THE SO-LONG PROJECT
SOCIALITY AND THE REVERSAL OF THE
Why do organisms age? Why is interspecific variation in life expectancies so great? These are questions of fundamental importance for the general public and scientists alike. Evolutionary biology explains ageing as a consequence of the decreasing power of selection with age and of life history trade-offs where a beneficial change in one trait is often linked with costs for another trait. Central to ageing is the trade-off between fecundity and longevity: in virtually all multicellular organisms an increase in fecundity is associated with a decrease in longevity. A major exception is found in the social insects, in which the most fecund individuals (the queens in ants, wasps and bees, and the kings and queens in termites) live up to two orders of magnitude longer than their sterile workers.
The overarching goal of the SO-LONG project (FOR2281) is to understand why and how the fecundity/longevity trade-off is remoulded in social insects. By uncovering the basis to the apparent escape from life history trade-offs, we expect to understand fundamental biological rules governing fecundity, longevity, ageing, and health.

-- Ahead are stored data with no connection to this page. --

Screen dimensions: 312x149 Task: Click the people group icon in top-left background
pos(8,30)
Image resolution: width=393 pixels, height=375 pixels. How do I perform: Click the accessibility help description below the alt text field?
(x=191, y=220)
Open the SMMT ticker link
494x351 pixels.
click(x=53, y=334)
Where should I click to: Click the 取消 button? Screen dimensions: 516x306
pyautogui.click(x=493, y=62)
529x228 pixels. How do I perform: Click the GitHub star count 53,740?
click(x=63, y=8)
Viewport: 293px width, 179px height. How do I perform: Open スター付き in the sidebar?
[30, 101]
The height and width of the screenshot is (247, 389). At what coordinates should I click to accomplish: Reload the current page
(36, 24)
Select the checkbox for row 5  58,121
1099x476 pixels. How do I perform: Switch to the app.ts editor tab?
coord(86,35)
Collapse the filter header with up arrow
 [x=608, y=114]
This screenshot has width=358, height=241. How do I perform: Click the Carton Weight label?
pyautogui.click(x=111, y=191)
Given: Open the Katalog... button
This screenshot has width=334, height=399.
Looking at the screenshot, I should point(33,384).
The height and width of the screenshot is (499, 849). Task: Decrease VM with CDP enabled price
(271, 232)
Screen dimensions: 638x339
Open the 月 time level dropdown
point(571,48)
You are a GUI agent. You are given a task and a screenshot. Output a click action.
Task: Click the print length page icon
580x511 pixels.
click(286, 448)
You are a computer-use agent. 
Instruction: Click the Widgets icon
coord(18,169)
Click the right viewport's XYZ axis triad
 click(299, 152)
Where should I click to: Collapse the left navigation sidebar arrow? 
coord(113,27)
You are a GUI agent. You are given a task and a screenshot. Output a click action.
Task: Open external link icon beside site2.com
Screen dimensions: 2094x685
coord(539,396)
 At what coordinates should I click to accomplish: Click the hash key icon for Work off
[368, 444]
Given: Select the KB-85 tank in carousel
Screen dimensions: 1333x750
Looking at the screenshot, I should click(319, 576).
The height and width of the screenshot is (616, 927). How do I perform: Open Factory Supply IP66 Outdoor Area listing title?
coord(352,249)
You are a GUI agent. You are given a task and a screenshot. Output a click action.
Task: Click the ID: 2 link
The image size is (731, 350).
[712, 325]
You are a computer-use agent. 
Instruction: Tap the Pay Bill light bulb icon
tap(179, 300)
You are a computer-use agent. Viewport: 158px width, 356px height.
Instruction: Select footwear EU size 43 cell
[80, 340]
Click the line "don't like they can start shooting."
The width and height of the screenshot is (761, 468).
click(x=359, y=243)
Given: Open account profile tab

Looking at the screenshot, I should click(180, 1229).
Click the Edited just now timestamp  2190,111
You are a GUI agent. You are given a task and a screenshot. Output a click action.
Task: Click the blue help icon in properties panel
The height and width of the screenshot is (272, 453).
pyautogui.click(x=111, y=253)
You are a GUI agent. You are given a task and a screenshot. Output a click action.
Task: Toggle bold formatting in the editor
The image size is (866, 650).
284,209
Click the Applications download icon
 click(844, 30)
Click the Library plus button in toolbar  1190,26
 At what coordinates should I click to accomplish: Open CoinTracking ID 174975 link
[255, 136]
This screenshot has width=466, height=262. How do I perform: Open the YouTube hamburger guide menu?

Our Research Unit brings together internationally recognized experts in ecology, evolutionary biology, behavioural biology, molecular biology, bioinformatics, and scientific computing. Scientists from Germany, the Netherlands, Switzerland and Brazil collaborate tightly to study the fecundity/longevity trade-off in relation to sociality across three clades of social insects (ants, bees, and termites), using solitary model organisms as a control. With a common set-up of canonical experiments across taxa that manipulate two crucial factors, food and fecundity, we aim to disentangle their effects in shaping this trade-off. Using next generation sequencing (NGS) data, we conduct gene expression analyses and measure transcriptome changes along with oxidative stress and endocrine effects. We supplement these data with measures of fitness (e.g., survival, egg laying rate, colony productivity, sexual offspring production). These are the basis for overarching cross-taxon analyses that allow both the identification of key molecular pathways underpinning life history trade-offs as well as the development of quantitative life history models by applying a mechanistic socioevo-devo approach. We thereby expect to achieve a deeper understanding of the fundamental biological rules governing central life history traits.
This Research Unit is funded by the German Science Foundation DFG.